Exercise: Please check the abstract on cholesterol in human fibroblasts: what share of fibroblast cholesterol does it conclude is associated with the cell surface?

(Beginning of Text provided)

Disposition of intracellular cholesterol in human fibroblasts
- PMID: 2066666
Disposition of intracellular cholesterol in human fibroblasts
Abstract
We have examined the intracellular distribution of unesterified cholesterol in cultured human fibroblasts. Intact cells were treated with cholesterol oxidase to selectively transform cell surface cholesterol to cholestenone. Isopycnic centrifugation of homogenates showed that the cholestenone had a peak buoyant density of 1.13 g/cm3. The approximately 10% of total cholesterol which remained unoxidized was distributed in two peaks of roughly equal size: a sharp peak at approximately 1.09 g/cm3 and a broad peak centered at 1.18 g/cm3. When intact cells were incubated with exogenous [3H]cholesterol, the radiolabel entered the nonoxidizable pool in a temperature-dependent fashion with a half time of 3 h at 37 degrees C. This label initially was associated with the dense but not the buoyant peak of nonoxidized cholesterol. After 40 h, the buoyant peak also became labeled; both peaks then had a specific activity slightly less than the surface cholestenone. The buoyant density of the unoxidized cholesterol did not coincide with markers for the Golgi apparatus, endoplasmic reticulum, or lysosomes. However, two ingested markers of pinocytosis, calcein and horseradish peroxidase, comigrated with the dense peak of unoxidized cholesterol. That the size of the unoxidized cholesterol pool was greater in cells deprived of serum lipoproteins than in fed cells suggested that none of the intracellular cholesterol need be ascribed to ingested sterols. The mass of unoxidizable cholesterol was not diminished when cholesterol biosynthesis was inhibited by lovastatin in lipoprotein-deprived cells. Furthermore, the newly synthesized radiolabeled cholesterol resistant to cholesterol oxidase did not migrate with intracellular cholesterol mass on sucrose density gradients. The newly synthesized cholesterol amounted to about 10% of the total unoxidized sterol. These data indicate that most of the intracellular cholesterol was not newly synthesized. We conclude that a) approximately 90% of fibroblast cholesterol is associated with the cell surface; b) the bulk of intracellular cholesterol, approximately 10% of total, is derived from internalized (endocytic) plasma membrane; and c) the most recently synthesized cholesterol, approximately 1% of the total, is in a discrete organelle.

(End of Text provided)
(Beginning of Data extract)

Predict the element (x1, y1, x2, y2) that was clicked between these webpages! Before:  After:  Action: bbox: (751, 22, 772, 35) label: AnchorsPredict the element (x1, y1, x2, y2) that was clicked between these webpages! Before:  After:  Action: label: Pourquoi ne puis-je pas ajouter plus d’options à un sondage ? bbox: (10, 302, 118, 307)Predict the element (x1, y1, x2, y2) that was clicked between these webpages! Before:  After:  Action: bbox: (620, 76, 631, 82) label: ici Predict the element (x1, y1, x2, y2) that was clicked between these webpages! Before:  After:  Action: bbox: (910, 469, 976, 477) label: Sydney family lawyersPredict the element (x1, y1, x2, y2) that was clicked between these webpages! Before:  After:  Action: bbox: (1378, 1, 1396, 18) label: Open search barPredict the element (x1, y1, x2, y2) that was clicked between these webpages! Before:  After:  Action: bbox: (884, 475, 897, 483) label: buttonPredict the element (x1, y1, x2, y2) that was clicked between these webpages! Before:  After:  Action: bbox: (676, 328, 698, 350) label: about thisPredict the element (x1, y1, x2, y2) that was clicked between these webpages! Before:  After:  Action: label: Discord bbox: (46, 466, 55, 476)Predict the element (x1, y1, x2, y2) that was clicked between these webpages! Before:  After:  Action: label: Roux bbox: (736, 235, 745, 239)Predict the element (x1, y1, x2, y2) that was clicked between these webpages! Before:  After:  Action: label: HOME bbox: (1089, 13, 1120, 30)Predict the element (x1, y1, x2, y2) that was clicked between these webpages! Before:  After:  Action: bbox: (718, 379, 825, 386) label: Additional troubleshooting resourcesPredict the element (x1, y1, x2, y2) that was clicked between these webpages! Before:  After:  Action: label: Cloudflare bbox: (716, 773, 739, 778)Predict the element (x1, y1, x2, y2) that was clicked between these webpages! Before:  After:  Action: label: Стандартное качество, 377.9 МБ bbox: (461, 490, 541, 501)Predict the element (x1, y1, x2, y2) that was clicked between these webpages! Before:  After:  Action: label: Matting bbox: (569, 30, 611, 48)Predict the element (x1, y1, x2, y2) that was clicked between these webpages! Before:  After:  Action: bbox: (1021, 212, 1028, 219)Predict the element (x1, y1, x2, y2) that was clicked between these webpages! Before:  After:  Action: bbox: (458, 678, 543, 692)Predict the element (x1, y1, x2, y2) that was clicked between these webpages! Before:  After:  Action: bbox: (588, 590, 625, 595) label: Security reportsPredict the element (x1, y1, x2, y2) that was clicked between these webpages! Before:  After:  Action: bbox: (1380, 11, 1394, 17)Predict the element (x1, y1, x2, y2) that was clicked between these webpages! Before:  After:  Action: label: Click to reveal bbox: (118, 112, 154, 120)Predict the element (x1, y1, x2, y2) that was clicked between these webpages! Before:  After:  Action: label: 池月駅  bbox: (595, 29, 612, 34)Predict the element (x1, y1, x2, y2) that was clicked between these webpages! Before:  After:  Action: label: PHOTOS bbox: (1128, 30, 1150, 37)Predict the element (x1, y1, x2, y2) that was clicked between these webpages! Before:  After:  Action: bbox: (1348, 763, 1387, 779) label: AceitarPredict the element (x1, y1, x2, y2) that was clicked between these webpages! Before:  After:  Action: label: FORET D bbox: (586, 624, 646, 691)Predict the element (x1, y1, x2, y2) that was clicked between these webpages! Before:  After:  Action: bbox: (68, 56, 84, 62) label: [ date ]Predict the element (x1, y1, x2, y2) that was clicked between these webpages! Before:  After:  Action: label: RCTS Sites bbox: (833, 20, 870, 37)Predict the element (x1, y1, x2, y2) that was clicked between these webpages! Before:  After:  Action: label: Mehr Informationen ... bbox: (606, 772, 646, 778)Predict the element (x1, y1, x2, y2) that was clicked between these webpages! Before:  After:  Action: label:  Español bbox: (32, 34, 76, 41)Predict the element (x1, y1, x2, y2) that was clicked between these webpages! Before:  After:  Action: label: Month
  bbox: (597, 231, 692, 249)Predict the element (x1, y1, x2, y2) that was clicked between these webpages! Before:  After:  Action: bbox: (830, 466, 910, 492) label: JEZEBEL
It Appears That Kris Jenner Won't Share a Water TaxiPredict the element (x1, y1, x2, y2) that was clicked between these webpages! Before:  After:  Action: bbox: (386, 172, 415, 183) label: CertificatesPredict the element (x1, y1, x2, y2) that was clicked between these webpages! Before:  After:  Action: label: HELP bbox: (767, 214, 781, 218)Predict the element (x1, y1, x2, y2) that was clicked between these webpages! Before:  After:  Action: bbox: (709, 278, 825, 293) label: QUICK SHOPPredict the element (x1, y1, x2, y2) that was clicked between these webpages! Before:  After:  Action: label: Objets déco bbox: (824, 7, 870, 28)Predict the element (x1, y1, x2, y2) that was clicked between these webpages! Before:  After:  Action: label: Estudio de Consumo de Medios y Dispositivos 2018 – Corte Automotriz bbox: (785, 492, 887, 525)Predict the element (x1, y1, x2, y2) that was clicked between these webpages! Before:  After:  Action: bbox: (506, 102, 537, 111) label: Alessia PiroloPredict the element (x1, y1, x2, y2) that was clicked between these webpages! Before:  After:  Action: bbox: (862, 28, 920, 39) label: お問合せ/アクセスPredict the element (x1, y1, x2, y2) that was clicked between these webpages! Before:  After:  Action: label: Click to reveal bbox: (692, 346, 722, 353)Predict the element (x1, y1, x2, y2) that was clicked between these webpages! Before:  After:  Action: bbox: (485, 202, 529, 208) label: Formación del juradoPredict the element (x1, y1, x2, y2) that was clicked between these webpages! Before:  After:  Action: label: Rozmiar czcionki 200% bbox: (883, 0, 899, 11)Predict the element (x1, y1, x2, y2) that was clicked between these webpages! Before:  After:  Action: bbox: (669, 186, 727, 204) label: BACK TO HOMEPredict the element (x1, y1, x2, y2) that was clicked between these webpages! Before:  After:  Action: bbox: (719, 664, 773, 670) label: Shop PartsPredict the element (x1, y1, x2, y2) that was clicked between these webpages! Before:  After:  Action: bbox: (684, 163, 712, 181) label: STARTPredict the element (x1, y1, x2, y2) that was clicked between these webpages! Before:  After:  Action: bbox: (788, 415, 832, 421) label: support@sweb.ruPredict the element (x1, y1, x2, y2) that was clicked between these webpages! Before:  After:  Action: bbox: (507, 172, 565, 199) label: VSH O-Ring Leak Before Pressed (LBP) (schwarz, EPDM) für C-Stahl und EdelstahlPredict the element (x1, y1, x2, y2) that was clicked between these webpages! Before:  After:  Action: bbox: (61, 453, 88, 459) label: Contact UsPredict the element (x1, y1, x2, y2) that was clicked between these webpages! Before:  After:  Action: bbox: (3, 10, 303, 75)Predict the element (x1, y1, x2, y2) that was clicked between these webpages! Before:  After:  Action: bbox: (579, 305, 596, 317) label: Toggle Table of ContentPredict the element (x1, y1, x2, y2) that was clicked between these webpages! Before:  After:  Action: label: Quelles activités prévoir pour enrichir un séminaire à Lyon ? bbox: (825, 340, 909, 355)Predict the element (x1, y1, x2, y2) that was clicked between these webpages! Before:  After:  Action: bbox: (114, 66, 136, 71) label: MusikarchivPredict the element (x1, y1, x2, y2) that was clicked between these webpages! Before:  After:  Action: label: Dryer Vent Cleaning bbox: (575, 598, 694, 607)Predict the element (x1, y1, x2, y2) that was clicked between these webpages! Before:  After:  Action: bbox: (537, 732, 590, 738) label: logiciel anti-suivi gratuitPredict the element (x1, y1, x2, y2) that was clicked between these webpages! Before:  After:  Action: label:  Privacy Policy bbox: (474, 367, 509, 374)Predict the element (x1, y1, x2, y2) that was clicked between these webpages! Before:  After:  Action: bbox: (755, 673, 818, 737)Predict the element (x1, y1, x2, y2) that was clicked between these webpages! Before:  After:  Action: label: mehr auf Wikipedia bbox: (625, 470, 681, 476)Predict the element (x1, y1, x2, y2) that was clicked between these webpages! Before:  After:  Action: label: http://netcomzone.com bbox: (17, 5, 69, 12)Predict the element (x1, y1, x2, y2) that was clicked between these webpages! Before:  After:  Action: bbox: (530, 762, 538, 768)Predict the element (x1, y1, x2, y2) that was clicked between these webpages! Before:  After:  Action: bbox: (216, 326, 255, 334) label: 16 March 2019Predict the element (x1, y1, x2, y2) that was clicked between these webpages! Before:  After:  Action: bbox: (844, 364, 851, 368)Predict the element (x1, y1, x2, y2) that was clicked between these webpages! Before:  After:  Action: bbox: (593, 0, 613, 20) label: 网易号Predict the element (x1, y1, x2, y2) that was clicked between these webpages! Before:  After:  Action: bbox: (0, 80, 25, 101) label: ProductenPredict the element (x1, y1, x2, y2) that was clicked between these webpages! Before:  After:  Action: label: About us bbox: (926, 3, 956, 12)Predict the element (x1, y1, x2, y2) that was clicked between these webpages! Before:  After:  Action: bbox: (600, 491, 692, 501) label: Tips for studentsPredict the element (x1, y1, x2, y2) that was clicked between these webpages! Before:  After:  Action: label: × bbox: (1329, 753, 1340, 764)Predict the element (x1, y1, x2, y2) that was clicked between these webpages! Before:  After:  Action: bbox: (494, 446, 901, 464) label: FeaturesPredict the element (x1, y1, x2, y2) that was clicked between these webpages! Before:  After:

(End of Data extract)

Solution for this exercise: Approximately 90%.